Rewrite the portion of the records that begins with the line containing "Where should I" and ends with the line containing "coord(1216,669)", both included, as a JSON list of strings with one string per line and blank lines omitted. Leave the pictures out of the answer.

══ Record list ══

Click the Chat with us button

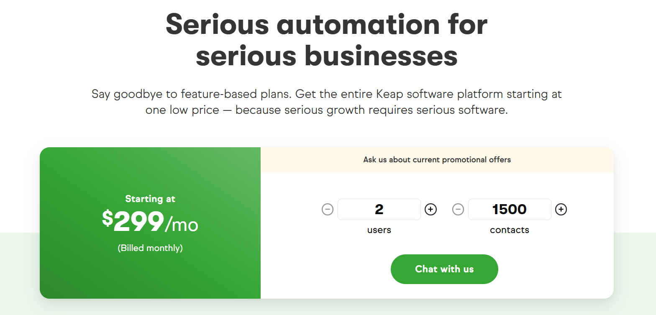[444, 269]
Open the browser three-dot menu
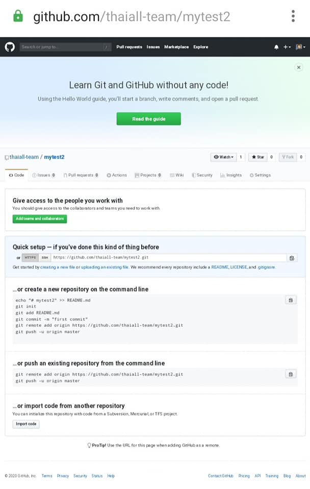Viewport: 310px width, 489px height. pyautogui.click(x=293, y=16)
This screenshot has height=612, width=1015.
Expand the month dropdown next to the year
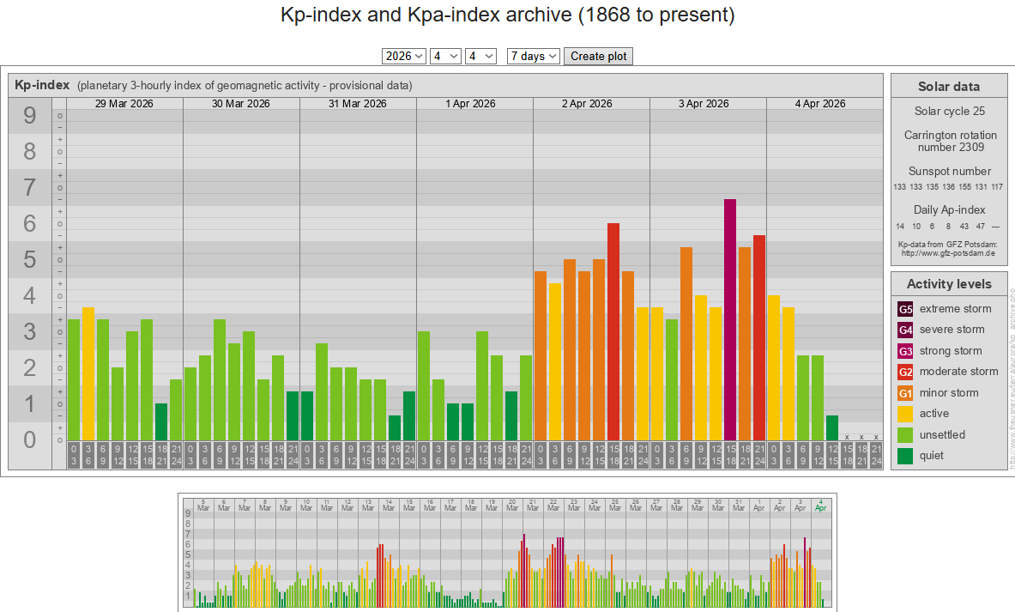445,56
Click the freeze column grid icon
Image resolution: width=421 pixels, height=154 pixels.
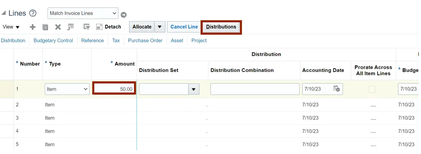71,27
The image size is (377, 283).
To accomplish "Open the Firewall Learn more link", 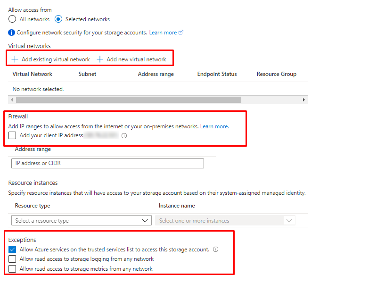I will coord(214,126).
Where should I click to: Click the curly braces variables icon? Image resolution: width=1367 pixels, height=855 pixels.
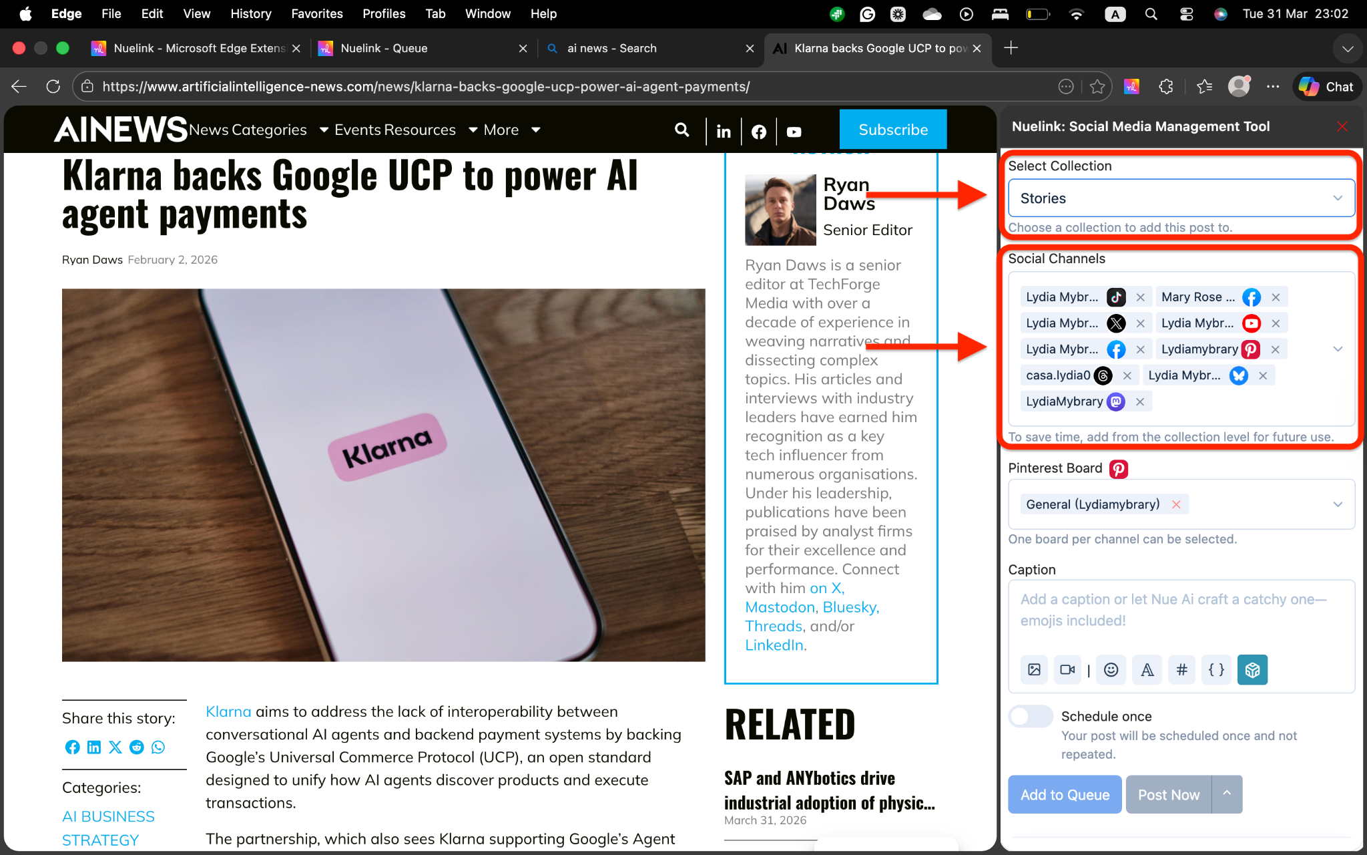coord(1216,669)
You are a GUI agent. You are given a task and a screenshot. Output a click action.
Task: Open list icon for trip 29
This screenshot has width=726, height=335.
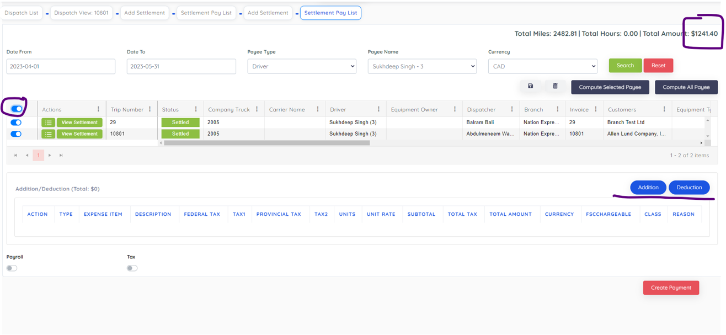point(48,123)
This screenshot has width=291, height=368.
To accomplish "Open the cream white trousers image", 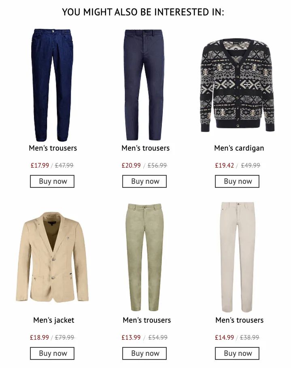I will coord(238,257).
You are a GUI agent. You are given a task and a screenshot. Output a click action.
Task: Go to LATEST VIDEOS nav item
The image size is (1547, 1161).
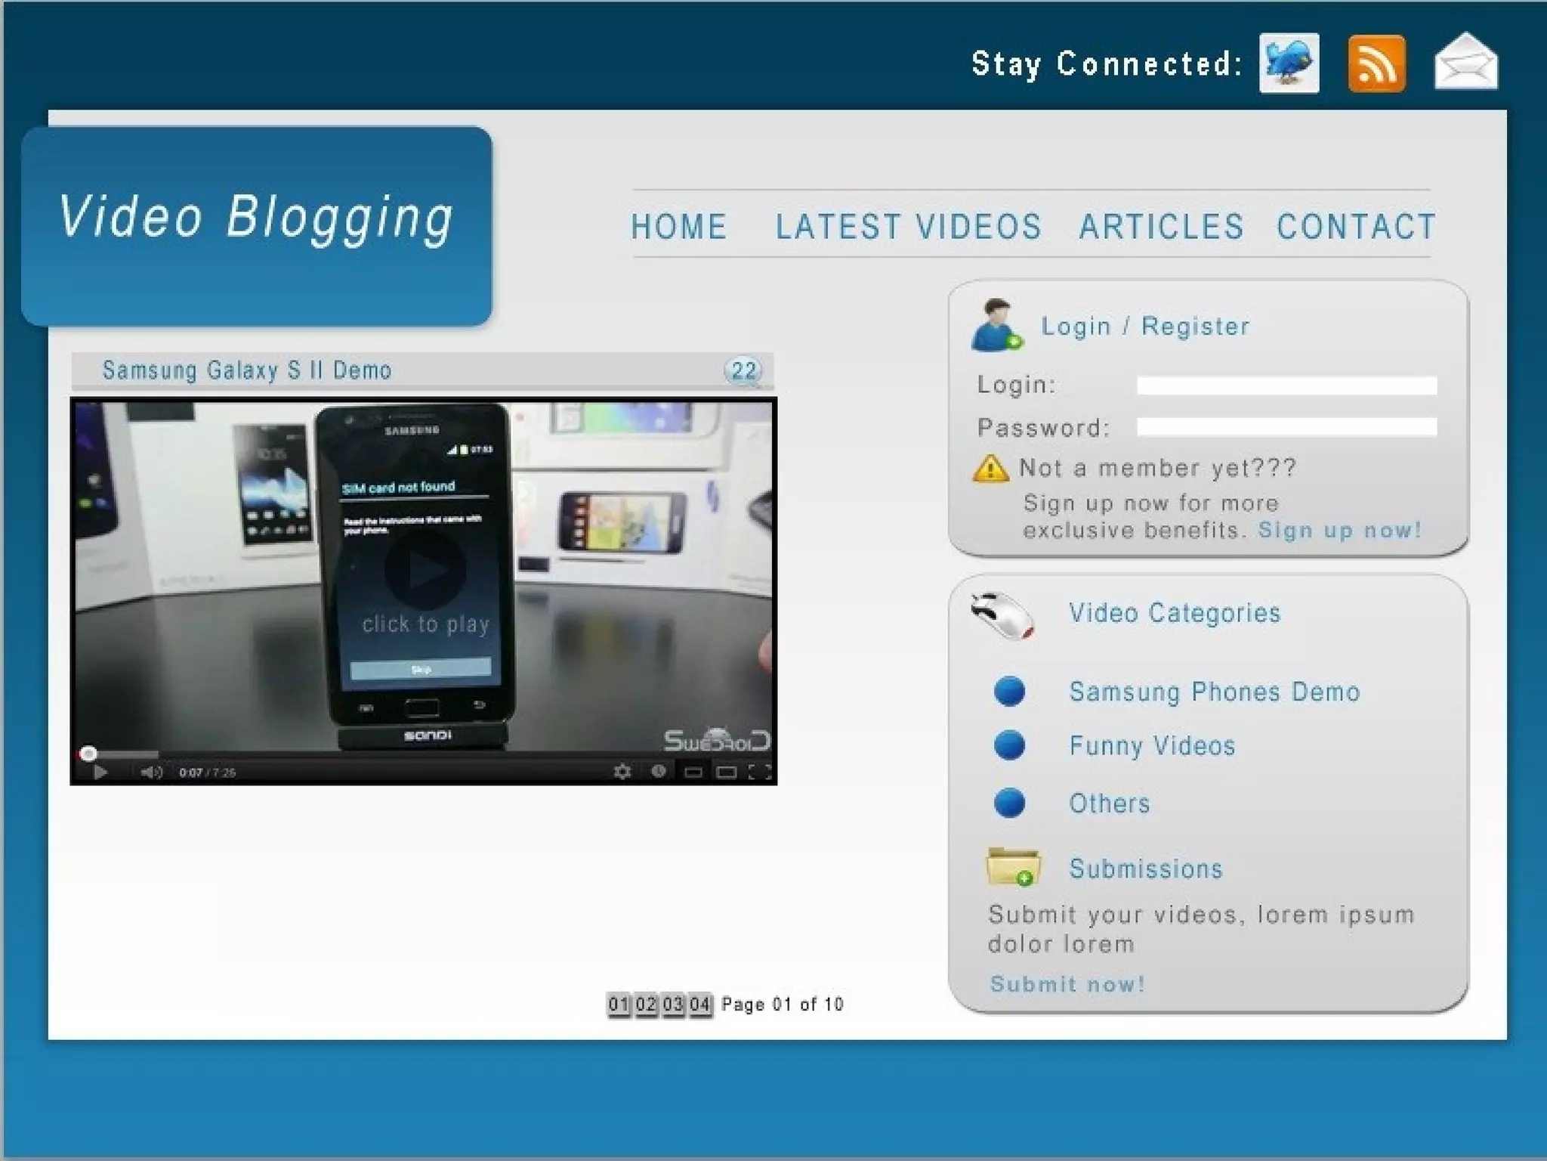tap(909, 227)
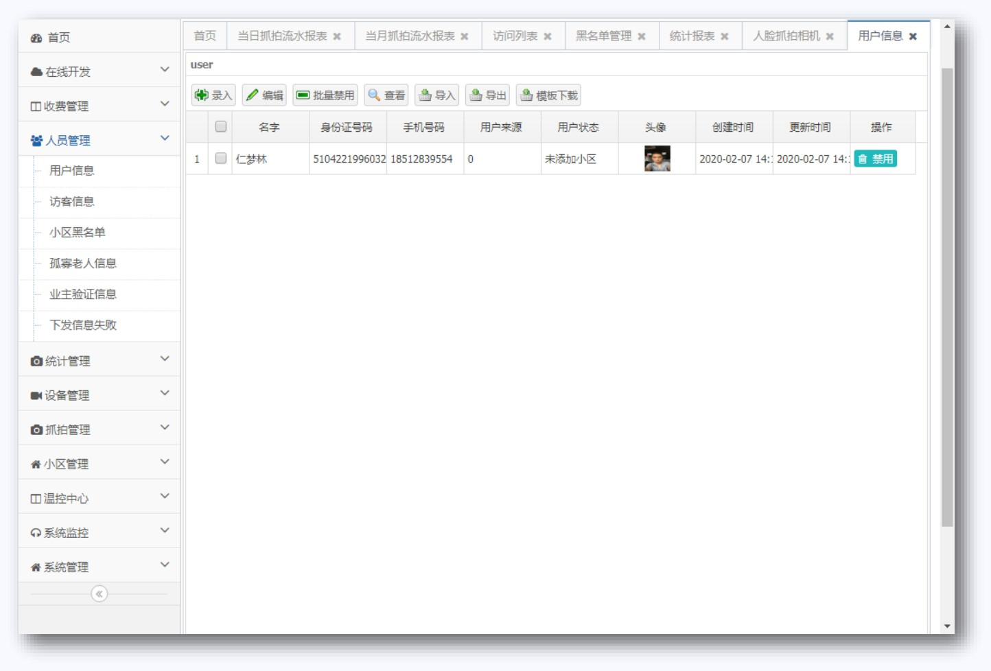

═══

• [Task solution]
[
  "Where should I click to: Click the curly braces variables icon? Image resolution: width=1367 pixels, height=855 pixels.",
  "coord(1216,669)"
]